Work instructions | Could you rewrite the lines from the very start of the items through the line containing "click(x=502, y=368)" as a numbered list, with blank lines dropped?
##### Material for the task #####
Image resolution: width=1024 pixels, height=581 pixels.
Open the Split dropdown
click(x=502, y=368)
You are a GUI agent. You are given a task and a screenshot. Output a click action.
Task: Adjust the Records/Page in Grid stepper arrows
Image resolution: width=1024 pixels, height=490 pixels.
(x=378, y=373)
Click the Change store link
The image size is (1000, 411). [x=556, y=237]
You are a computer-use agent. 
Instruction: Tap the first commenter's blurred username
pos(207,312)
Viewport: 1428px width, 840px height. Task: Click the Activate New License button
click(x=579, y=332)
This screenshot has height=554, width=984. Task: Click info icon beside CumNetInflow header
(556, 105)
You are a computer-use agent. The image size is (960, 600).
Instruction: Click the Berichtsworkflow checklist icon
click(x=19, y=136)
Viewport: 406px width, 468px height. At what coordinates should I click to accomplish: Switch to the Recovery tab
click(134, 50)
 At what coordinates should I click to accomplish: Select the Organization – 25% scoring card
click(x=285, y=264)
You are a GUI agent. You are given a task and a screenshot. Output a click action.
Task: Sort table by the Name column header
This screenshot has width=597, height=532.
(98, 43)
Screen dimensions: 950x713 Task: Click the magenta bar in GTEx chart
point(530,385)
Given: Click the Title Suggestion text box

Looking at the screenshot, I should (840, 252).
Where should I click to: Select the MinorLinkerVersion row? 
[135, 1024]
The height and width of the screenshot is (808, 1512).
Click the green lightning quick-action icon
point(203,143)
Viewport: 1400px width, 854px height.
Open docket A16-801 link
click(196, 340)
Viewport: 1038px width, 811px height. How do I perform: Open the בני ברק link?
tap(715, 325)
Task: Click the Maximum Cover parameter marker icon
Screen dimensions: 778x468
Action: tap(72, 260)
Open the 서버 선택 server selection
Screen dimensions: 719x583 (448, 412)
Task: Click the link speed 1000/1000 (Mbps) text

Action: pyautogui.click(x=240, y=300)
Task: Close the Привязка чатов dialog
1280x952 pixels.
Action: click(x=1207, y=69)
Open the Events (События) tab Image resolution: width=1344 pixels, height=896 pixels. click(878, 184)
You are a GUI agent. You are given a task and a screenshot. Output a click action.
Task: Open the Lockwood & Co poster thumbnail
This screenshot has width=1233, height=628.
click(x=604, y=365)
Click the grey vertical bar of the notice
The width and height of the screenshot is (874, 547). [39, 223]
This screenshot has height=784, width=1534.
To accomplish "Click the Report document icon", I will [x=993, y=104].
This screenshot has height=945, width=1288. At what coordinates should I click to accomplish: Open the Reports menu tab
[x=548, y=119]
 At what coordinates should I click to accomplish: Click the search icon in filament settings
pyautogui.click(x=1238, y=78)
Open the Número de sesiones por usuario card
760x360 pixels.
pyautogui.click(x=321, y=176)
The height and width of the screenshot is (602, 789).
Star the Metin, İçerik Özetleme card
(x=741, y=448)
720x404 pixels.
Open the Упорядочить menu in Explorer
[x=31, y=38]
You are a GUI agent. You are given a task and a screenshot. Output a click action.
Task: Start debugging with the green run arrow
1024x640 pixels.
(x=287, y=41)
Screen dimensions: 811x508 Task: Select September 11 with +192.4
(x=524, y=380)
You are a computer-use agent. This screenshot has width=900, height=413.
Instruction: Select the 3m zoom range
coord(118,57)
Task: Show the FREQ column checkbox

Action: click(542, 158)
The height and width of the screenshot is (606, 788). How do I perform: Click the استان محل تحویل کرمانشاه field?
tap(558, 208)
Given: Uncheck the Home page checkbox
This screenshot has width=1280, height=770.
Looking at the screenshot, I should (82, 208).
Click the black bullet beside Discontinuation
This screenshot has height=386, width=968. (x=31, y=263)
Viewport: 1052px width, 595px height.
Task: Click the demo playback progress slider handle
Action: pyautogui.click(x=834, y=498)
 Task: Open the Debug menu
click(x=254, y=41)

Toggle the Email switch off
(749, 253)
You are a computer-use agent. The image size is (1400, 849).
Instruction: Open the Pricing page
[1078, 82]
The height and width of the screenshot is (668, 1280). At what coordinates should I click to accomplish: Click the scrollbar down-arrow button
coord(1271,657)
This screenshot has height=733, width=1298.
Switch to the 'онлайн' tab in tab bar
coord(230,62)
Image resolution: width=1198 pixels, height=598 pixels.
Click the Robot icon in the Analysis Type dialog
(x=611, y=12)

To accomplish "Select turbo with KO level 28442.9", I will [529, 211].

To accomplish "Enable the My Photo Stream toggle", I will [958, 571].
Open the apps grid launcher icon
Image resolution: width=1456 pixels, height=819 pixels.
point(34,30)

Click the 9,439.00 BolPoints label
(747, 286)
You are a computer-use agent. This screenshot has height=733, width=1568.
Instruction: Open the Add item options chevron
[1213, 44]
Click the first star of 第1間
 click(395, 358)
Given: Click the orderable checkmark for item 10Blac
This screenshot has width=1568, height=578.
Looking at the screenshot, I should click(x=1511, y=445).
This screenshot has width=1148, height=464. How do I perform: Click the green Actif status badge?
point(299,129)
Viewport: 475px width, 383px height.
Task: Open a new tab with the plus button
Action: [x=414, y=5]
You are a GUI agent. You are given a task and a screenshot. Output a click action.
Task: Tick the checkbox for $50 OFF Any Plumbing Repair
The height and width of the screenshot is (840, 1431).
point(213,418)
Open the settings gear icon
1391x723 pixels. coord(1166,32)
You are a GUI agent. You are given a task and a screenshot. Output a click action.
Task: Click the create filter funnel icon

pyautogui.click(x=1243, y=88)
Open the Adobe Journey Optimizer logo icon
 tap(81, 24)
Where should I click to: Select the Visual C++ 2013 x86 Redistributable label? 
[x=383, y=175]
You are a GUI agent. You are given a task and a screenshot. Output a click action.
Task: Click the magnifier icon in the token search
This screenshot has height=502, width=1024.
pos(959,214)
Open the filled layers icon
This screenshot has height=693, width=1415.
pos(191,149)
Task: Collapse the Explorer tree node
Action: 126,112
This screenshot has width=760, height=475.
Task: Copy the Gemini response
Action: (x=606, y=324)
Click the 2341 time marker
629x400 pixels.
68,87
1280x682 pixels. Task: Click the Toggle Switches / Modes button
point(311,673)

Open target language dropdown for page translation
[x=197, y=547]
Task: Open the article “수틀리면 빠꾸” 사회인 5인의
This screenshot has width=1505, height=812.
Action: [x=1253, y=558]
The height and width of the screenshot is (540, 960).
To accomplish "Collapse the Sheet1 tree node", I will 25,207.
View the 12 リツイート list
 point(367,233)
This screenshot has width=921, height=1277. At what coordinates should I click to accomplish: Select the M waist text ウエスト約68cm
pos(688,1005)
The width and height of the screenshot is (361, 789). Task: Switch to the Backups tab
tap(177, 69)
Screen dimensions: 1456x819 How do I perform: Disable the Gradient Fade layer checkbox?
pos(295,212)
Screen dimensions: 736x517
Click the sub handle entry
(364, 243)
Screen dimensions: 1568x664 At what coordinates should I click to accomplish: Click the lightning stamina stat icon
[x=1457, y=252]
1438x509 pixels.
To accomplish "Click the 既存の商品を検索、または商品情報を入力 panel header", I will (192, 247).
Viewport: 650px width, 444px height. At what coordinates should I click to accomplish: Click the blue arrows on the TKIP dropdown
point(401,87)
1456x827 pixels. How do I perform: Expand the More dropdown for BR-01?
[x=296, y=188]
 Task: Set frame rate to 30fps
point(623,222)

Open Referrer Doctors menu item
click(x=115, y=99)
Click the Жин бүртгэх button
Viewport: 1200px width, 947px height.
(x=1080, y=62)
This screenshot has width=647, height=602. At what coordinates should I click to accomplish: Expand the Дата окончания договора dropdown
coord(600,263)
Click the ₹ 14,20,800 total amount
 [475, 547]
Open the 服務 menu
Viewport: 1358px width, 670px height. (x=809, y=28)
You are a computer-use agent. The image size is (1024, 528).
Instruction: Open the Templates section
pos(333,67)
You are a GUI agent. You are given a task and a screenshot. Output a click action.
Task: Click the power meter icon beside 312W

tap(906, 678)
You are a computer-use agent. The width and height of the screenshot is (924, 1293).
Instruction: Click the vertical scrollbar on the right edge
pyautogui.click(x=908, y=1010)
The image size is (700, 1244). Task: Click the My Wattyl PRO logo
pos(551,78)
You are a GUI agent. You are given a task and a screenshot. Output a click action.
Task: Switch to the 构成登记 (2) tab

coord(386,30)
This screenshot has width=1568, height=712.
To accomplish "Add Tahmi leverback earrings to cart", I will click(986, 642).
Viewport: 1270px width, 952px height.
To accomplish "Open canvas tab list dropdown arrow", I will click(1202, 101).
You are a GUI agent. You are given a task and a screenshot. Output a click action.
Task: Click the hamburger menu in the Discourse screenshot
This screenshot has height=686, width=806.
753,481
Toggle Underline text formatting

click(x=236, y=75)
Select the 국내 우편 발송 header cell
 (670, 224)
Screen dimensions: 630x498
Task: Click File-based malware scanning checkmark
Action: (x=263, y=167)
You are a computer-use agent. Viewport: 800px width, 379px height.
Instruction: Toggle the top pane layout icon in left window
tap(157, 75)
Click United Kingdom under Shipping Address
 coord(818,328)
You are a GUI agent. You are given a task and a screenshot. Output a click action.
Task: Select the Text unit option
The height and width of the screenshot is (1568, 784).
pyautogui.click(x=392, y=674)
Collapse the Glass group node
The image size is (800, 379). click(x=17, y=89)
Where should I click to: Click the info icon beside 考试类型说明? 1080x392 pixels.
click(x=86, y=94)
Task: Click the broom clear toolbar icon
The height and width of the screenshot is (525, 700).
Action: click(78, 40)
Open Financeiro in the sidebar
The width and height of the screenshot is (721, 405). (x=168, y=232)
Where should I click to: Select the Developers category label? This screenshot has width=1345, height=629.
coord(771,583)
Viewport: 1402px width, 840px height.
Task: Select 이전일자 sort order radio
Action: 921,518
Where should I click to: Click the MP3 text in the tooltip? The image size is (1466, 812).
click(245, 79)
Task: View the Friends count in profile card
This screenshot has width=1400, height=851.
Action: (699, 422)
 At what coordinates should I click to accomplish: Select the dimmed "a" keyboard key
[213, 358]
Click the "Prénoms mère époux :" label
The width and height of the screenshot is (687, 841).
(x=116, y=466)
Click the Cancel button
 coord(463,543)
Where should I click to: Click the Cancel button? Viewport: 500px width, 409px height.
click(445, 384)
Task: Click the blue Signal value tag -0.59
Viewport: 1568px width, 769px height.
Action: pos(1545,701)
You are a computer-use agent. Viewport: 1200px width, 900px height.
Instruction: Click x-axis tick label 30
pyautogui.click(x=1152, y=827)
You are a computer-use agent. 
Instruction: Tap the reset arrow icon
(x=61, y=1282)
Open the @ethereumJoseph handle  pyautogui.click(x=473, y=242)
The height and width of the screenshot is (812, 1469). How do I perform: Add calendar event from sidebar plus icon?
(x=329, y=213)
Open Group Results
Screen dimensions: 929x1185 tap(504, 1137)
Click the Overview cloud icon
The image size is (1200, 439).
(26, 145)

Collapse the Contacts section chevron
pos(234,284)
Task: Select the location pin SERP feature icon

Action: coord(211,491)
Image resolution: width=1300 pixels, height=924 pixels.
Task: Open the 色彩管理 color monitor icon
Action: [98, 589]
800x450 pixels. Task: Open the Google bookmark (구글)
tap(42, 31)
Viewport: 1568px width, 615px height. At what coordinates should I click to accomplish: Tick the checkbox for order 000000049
#####
Final answer |
1. Image resolution: width=1024 pixels, height=581 pixels.
2. Open the Split dropdown
3. click(x=502, y=368)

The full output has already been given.